I finally went home after a month in hospital. Since then I have been recovering slowly. It took me months to gain back all the weight I lost and much of my muscle strength as I was very, very weak for a long time. It also took me a long time to be able to eat properly again, and a blockage in my bowel due to scarring sent me back to hospital again for a few days, and I’ve had other bowel blockages since. I’ve resumed work off and on, and fortunately have a great deal of flexibility in the work that I do which has helped.

A couple of months after I came home, my partner and I launched an official enquiry with the hospital regarding the causes of me contracting sepsis. It was determined that the likelihood was that the hysteroscopy procedure, which involves using pressurised water, pushed bacteria from my urogenital tract into my body cavity, causing an infection which quickly escalated into septic shock. In that respect I was very unlucky, but in terms of the excellent treatment I received at hospital and my body’s ability and will to recover, I was in fact, very lucky.
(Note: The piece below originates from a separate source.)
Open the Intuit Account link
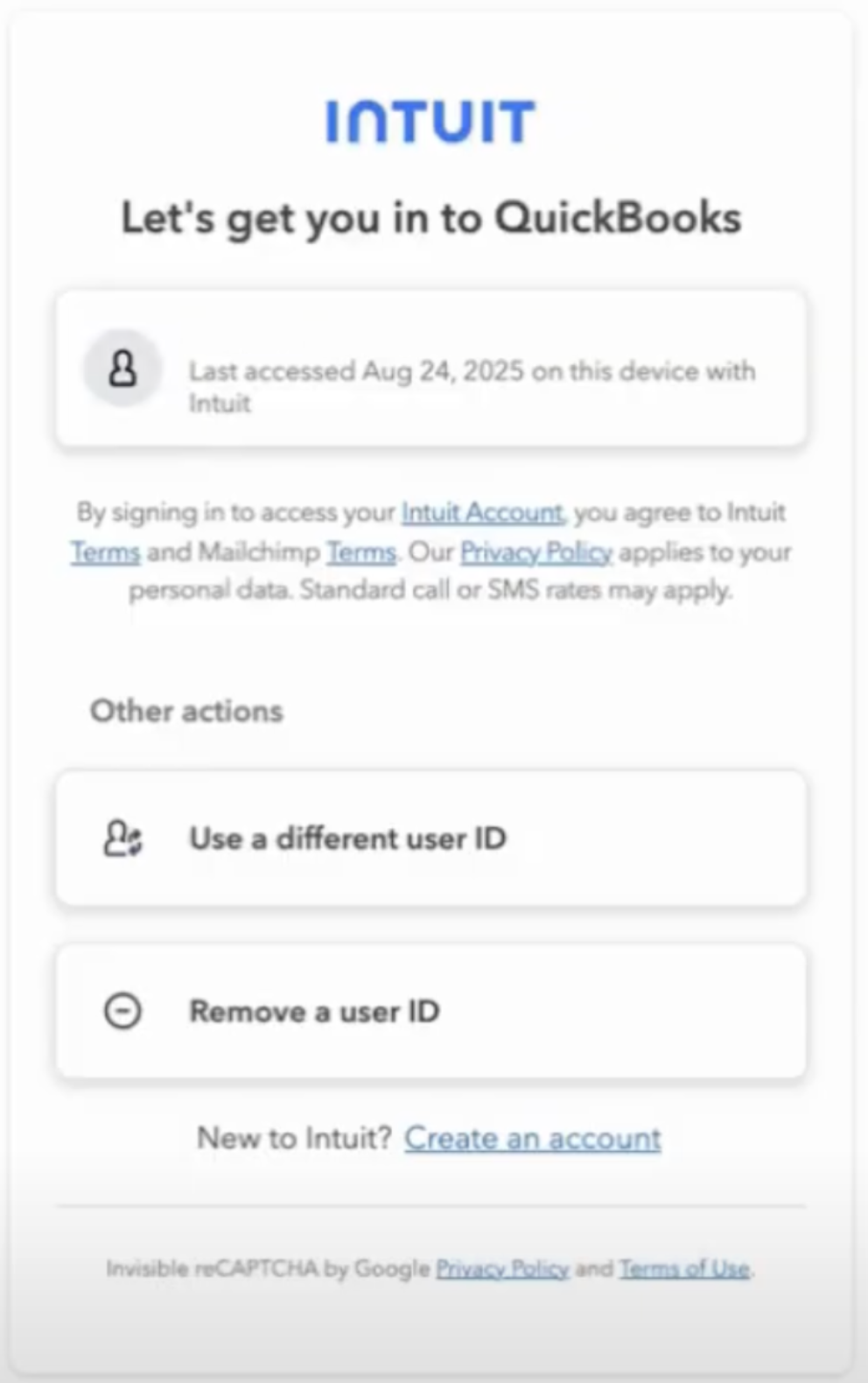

I’ve recently published a book about my experience, entitled A Measure of Light. The book is in part to raise awareness about sepsis, but also to champion patient advocacy, particularly in making choices with regards to one’s recovery. In the book, I also try to inspire people to try and live their lives to the fullest once again, even after coming through such a traumatic experience. A Measure of Light has been endorsed by both the UK Sepsis Trust and the Global Sepsis Alliance as ‘an engaging and informative read…a valuable resource for health care professionals, while offering hope and encouragement to other survivors and their families.’ More details about the book can be found on the website: www.measureoflight.net. Overall, my experience has taught me how precious and precarious life is and to value its every gift – especially the gift of health.